Thankful for Dharma School
For me, I really got in touch with my Buddhist faith during COVID. Obviously, everyone hates talking and hearing about COVID, but to me it was very important. Impermanence was the most obvious lesson and made me rethink my everyday life and the things I took for granted, like physically seeing my friends and going out to eat and being able to see people’s smiles. But there were other things too. Dharma School Zooms were something I looked forward to every week, even as things started to go back to normal. It was something dependable in a time of uncertainty. Every time something exciting happened to me, I found myself thinking, “I can use this in pits and peaks this week.” I was so dedicated to getting my perfect attendance. I even did a Zoom in the bathroom of a hotel room, when I was out of town for a basketball tournament one weekend. But it wasn’t just the perfect attendance that motivated me. Nor was it just the fact that I could see my friends. It was a time where I could slow down and genuinely reflect on everything and not worry about everything going on in the world. During this time is when I found my faith for myself. So I want to thank Mr. Bruce and Alex for doing everything to create memorable Zoom classes as well as all my other Dharma School teachers for putting up with me. Thanks to all of you, I’ve grown to be a more confident person from being scared of getting judged for chanting to now leading it for the Coast District conference this past March.
MVBT: Safe Space for Me
Church has been more than just a religious place to me. For those of you that don’t know, I attended Bellarmine, a Catholic high school. Although I tried to fit in, and had some success, I never really truly felt at home. Luckily, this year, I did meet some freshmen that were Jodo Shinshu Buddhists, but most of them unfortunately attended another chapter, San Jose, but that’s beside the point. For most of my high school life, I felt sort of out of place. However, Mountain View was always a safe space I could come back to and I am so glad to have had that.
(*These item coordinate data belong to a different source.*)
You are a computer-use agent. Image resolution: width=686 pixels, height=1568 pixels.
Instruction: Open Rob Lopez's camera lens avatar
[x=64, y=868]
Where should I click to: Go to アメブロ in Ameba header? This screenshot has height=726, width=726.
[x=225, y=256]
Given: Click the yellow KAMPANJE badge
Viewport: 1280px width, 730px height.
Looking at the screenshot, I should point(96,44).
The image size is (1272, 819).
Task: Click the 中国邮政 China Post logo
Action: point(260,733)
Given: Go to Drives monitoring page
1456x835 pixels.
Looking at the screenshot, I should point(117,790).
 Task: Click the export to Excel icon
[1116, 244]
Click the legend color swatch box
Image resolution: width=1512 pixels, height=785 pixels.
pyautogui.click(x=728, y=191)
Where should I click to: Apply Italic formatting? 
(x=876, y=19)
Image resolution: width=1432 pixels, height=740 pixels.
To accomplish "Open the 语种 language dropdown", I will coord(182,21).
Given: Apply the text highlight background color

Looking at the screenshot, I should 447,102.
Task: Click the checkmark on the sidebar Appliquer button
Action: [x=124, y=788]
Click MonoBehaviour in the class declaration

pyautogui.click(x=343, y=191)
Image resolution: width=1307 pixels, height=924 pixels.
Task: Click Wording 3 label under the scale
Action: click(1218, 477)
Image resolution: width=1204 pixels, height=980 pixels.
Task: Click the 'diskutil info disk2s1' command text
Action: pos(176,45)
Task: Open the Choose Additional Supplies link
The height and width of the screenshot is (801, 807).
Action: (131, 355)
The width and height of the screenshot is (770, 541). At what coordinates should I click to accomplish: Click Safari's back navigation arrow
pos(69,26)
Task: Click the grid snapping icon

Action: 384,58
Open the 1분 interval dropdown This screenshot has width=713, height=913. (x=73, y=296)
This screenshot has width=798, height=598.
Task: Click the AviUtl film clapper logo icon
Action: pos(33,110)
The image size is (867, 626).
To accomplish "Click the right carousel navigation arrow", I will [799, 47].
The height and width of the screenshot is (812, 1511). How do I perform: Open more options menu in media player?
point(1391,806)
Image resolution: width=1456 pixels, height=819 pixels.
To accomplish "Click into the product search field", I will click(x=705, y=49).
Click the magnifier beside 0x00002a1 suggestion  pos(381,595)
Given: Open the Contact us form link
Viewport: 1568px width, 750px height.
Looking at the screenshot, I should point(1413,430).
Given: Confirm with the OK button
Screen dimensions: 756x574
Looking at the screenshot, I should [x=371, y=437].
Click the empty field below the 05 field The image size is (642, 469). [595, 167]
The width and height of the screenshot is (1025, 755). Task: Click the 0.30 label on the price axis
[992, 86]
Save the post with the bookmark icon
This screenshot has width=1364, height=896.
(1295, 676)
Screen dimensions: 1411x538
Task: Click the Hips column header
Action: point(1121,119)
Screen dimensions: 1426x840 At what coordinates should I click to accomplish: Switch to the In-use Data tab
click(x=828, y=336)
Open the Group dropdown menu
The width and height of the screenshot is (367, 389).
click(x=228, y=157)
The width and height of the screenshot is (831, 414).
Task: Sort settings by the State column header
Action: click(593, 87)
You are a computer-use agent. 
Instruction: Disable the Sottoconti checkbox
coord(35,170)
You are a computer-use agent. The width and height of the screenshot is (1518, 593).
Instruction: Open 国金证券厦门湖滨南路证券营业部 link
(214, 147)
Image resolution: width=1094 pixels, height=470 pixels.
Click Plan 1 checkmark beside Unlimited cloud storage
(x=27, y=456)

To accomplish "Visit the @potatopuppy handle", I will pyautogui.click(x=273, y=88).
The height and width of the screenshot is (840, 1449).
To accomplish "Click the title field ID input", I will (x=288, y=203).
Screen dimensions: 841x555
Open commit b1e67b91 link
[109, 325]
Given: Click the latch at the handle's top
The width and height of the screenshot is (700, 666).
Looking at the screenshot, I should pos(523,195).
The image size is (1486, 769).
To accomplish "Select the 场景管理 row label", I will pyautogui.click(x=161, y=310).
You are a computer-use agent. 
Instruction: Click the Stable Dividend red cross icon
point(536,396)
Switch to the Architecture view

YBA: Exceeded Expectations
The social aspect from YBA has also impacted my life a lot. I was always told of how great and important YBA was by Kylie. And truthfully, I was worried she might have overhyped it. But now I can say that this experience has far exceeded my expectations. So many memories have been created, including going undefeated in cooking competitions, the short-lived G FUEL phase, karaoke sessions with Brent, terrible Halloween costumes, conferences and planning an entire conference, and obviously all the boba runs. I have found my best friends in YBA and so I want to thank you for always being there for me. It’s been a fun past year, but also challenging and stressful, and I could always count on most of you guys to be there with advice and keep me level headed or cheer me up when needed. You guys are truly my second family and I am so glad that we have each other. I will miss seeing you guys every Sunday, but hope to stay in touch with many of you.
Thank You to My Family
Lastly, I just want to thank my parents and my family. You guys have always served as positive role models for me and have made me who I am today. Thank you to my parents for keeping me on the right track and supporting me in everything I do. Thank you to my grandparents who are always there for me and showed me how to be strong leaders in Buddhist communities. And thank you Kylie for always coming home because you miss me so much. I will miss seeing you all the time.